Good thing, too, because the descent proved to be just as physically demanding as the ascent, if not more so. We descended a few hundred feet through some very cool rock formations, Kajsa belaying me through a small chute at one point. At this point we had a choice of either descending through rock or going back out on the glacier. I think my guide wanted to stay on the rock but, since we had passed the steepest part of the glacier, I managed to convince her to take me back out on the ice. I got some invaluable crampon practice descending the next several hundred feet on some very tricky and slick ice. I worked on different stepping techniques and how to point my toes slightly downhill to get the maximum number of crampon points on the ice. Finally we moved off the glacier for good, took off our crampons, stowed our ice axes, dug out our trekking polls, and descended the rest of the way to camp down the same exceedingly loose slope we had ascended that morning. After an hour or so we reached camp. I was exhausted but exhilarated from my first try at glacier travel.

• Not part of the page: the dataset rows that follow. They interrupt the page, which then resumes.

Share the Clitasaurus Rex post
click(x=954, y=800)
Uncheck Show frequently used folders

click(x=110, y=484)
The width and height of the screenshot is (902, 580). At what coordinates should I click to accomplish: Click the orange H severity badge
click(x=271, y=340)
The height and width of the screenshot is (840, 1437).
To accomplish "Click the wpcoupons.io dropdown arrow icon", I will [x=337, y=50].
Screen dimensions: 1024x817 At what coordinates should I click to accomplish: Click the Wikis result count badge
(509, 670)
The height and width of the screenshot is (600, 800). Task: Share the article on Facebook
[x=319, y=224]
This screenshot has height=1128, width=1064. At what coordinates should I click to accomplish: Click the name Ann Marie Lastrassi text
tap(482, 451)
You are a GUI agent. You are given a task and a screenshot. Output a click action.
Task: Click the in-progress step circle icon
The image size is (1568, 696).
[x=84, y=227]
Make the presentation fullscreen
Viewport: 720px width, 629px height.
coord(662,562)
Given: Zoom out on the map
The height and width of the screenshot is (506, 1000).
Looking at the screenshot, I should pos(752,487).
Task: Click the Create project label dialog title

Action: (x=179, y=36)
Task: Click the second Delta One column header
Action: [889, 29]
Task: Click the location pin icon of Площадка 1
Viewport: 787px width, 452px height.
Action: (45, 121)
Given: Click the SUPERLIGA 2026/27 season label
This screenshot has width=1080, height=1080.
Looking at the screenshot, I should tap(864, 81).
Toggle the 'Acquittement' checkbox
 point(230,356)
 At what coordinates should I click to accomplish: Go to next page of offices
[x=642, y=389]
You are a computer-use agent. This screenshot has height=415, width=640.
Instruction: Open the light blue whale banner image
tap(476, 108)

From camp we could see the fast group coming down from the summit. We watched them descend (and napped a little) until they got back to camp a few hours after we did. Congratulations to Pat, Adam, and Keith for making the summit. Dinner that night was, like the night before, quite excellent and the pint of Yukon Jack hauled up by our guides was most appreciated. As the sun went down the wind finally died so we all turned in and got a good night’s sleep.
Next morning I got up in time to watch a spectacular sunrise over the low ridges to the east of Mt Shasta. Unfortunately, as the sun rose so did the wind, this time worse than ever. I was forced to go back into my tent and put on every piece of clothing I had with me to stay warm. Needless to say, breakfast and packing up were done pretty quickly. Everybody wanted out of that wind. Despite some seriously sore thighs, I made the descent back to the cars in just a couple hours with no trouble. Waiting for us at the trailhead was someone from Shasta Mountain Guides with a cooler full of ice cold soda and beer. This was a very nice touch and greatly appreciated by all of us. We loaded up the cars and headed back to town for a celebratory lunch before parting ways and heading home.
I’d like to thank everybody on this trip for making it such a great one for me. I couldn’t have asked for a better group of people to climb with. A special thank you to Kajsa for taking such good care of me on the mountain during the summit attempt and helping me gain some mountaineering skills. I can also say Shasta Mountain Guides, the company that guided my trip, did an excellent job. I had an absolute blast on this trip and can’t wait to go back to try again for the summit. Next year I plan to be in much better physical condition and hope to get some more practice on crampons before giving it another shot.